WHAT TO WATCH FOR: Health insurers finished strong in 2010, as a slowdown in care use helped companies beat analyst expectations and pile up cash. But 2011 is expected to pose more challenges on several fronts.
Starting this year, insurers are required to spend minimum percentages of their premiums on medical care or offer rebates to consumers. This new health care overhaul rule on medical-loss ratios may create some volatility in insurance pricing as insurers adjust to it, Goldman Sachs analyst Matthew Borsch said in a note previewing the quarter. That could affect earnings.
Insurers have said the law, which aims to eventually cover millions of people, will add costs for them in 2011. UnitedHealth, which is based in Minnetonka, Minn., and several other insurers have forecast annual profits that will fall below what they made in 2010. But analysts have said those forecasts are conservative.
UnitedHealth expects adjusted earnings of $3.50 to $3.70 per share on $100 billion in revenue for 2011.
Higher flu claims compared to last year also may increase medical costs in the first quarter, Leerink Swann analyst Jason Gurda said in a separate note.
Health care use slowed in the final two quarters of 2010, in part because consumers tend to cut back on care during a struggling or recovering economy. Borsch said he thinks patient volumes will remain soft in the first quarter. He said in his note these trends tend to stay weak for a few years after a recession.
Bernstein analyst Ana Gupte expects UnitedHealth, Cigna Corp. and Humana Inc. to be among the insurers most likely to beat analyst expectations for the quarter.

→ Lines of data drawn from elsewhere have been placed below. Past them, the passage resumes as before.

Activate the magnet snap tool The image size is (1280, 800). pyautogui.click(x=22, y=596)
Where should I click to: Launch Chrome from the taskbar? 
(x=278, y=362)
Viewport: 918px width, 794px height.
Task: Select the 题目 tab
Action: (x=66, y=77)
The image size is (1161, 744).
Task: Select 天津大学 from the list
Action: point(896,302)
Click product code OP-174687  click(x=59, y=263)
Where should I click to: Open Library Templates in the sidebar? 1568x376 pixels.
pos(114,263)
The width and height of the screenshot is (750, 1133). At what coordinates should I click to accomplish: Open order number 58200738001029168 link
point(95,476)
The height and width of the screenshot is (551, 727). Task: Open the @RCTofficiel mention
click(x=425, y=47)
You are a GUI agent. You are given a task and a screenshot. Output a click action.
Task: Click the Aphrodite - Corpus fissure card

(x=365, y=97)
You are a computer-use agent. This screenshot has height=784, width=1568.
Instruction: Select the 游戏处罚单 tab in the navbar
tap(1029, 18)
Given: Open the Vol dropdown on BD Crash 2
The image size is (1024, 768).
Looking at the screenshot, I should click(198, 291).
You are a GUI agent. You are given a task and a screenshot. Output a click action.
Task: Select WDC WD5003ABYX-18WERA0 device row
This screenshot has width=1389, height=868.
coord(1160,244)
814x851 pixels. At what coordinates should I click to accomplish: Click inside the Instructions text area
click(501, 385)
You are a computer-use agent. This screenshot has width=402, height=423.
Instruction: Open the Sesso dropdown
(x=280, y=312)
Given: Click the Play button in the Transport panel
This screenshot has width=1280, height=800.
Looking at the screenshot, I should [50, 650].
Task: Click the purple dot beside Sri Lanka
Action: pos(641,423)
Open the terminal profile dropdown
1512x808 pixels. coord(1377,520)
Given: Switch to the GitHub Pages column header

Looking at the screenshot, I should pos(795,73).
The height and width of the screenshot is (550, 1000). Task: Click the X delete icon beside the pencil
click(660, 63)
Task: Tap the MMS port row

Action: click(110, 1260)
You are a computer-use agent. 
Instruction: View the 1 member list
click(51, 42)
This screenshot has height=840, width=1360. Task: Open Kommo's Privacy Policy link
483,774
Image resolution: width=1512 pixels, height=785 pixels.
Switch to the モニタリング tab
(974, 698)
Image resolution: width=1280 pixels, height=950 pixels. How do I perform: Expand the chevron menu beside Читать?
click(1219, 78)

WHY IT MATTERS: UnitedHealth is the largest publicly traded health insurer based on total revenue and the second-largest based on enrollment, trailing only WellPoint Inc. It is the first big health insurer to release its earnings every quarter, and many analysts and investors see it as a bellwether for the sector.
Health insurance is UnitedHealth's biggest business, but it also operates segments that sell wellness programs and information services.
WellPoint will follow UnitedHealth with an April 27 earnings report. Aetna Inc. is next on April 28, followed by Humana on May 2 and Cigna on May 5.
WHAT'S EXPECTED: Analysts surveyed by FactSet expect, on average, earnings of 89 cents per share on $24.96 billion in revenue from UnitedHealth.
LAST YEAR'S QUARTER: UnitedHealth started 2010 by trumping analyst expectations, as its first-quarter profit rose 21 percent to $1.19 billion, or $1.03 per share. Revenue climbed 5 percent to $23.19 billion.
The insurer's commercial enrollment, which includes employer-sponsored group insurance and private individual coverage, fell 4 percent to 24.5 million people.
UnitedHealth said it trimmed the percentage of premium revenue it spent on medical claims in last year's first quarter, and a bad winter in parts of the country kept people from using more medical services and submitting claims. That helped keep down costs.